Nor is it an implementation of JSON Merge Patch; the tagline describes lineage, not wire compatibility. RFC 7396 spells deletion as `null`, which `keyfold` deliberately keeps as data, so feeding an actual merge-patch document to a merger sets fields to `null` instead of deleting them. If you need to consume real merge-patch documents, translate them before merging.

The cost of a merge scales with the delta, not with the state: branches the delta never mentions are never visited. Keyed lists are the exception, because a touched list is scanned in full to index its identities. Updating one item in a list of ten thousand costs O(list), not O(1).

Config paths are trusted strings. Bad grammar and contradictory policies throw when the merger is created, and a policy that lands on the wrong runtime shape usually throws during the merge. A typo such as `"order.itmes"`, however, is valid syntax: the real `order.items` stays unkeyed and quietly replaces wholesale.

Validating wire input is the caller's job. `keyfold` does not inspect untrusted data, and validating a delta is not the same as validating full state: deltas are partial and can carry tombstones or the wire token. `Delta<T>` prevents the in-memory `DELETE` symbol from deleting required fields, but that static protection cannot extend to `DELETE_TOKEN`: TypeScript cannot exclude one reserved literal from a general `string` field.

`Delta<T>` cannot know which arrays are keyed. It admits `$delete` on object array items, then runtime policy decides whether that operator is meaningful. Likewise, the type cannot prove that a newly inserted keyed item or a wholesale replacement contains every field your application needs.

Identity fields are the caller's central responsibility: they must remain stable and unique within each list.
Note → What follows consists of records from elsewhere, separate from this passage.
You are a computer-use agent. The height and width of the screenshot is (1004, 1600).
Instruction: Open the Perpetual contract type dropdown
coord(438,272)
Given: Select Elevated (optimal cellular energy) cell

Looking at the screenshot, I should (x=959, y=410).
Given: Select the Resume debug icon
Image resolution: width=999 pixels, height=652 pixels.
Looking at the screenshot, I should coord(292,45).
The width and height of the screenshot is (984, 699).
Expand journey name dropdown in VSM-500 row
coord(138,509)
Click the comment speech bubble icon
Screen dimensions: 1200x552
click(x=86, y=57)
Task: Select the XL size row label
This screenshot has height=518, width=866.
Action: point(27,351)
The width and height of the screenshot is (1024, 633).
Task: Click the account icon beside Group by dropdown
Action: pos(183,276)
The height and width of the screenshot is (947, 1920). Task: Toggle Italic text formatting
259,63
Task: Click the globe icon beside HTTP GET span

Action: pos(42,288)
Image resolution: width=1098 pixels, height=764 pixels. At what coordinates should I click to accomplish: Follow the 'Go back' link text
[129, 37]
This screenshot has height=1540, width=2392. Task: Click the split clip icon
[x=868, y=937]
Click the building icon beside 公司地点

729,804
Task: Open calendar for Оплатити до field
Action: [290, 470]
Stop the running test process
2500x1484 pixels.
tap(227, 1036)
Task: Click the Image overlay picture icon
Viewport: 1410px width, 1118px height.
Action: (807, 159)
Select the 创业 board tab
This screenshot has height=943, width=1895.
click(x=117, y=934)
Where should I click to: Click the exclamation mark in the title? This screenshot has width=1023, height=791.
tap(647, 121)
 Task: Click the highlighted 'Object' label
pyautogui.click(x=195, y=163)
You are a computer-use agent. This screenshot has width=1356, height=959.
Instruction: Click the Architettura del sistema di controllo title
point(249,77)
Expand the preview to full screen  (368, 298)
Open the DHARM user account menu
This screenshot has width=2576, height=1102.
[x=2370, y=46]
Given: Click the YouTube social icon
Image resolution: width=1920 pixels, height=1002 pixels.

Two names are reserved in exchange: `$delete` cannot be a real field on keyed entities, and with `wireDeletes: true` the string `"@@keyfold/delete"` can no longer be stored as ordinary field data. Field deletes over JSON also require both ends to speak that protocol; a third-party producer needs a translation layer.

Inputs are assumed to be finite, JSON-shaped trees. A cyclic base or delta is outside the contract and overflows the call stack; `keyfold` spends no cycles detecting it.